ROMA – Tre anni fa, l’agenzia di rating Standard&Poor’s certificò, insieme a Fitch e Moody’s, il declassamento dell’Italia a livello quasi “spazzatura”. La causa furono i timori per la tenuta del sistema, in ragione della crisi dei debiti dei Paesi periferici dell’Eurozona.

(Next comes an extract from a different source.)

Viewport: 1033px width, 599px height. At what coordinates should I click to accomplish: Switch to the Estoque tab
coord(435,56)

Oggi, l’Italia cerca di rivalersi su una decisione che provocò l’acuirsi della crisi economica. Secondo quanto anticipato dal Financial Times e ripreso dal Corriere della Sera, La Corte dei Conti ha citato le tre agenzie perchè non avrebbero tenuto in considerazione, nel calcolare la ricchezza dell’Italia, l’immenso patrimonio artistico, sparso per tutto lo Stivale, e quello letterario accumulato in secoli e secoli. Ma quanto può valere tutto ciò? La Corte si è spinta anche a questo, valutando la perdita in ben 234 miliardi di euro. Una richiesta paurosa, destinata a schizzare al comando della classifica delle citazioni per danni. Nella citazione, riporta il Financial Times, la Corte dei Conti ha incluso le opere d’arte, i beni architettonici, le pellicole cinematografiche che hanno fatto la storia.

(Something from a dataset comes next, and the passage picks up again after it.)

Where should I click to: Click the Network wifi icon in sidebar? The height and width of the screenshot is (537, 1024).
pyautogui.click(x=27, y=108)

Standard & Poor’s, che ha confermato la notizia, ha definito “non seria e senza merito” la richiesta giunta dall’Italia. Moody’s l’ha definita “priva di merito”, mentre Fitch ha affermato di aver “sempre operato nel pieno rispetto della legge”. Va ricordato che, anche se non si tratta di enti pubblici, il declassamento di un Paese da parte di un’agenzia di rating porta all’innalzamento del costo del debito pubblico, cosa che in Italia poco più di due anni fa fece schizzare a 600 lo spread tra buoni italiani e bund tedeschi.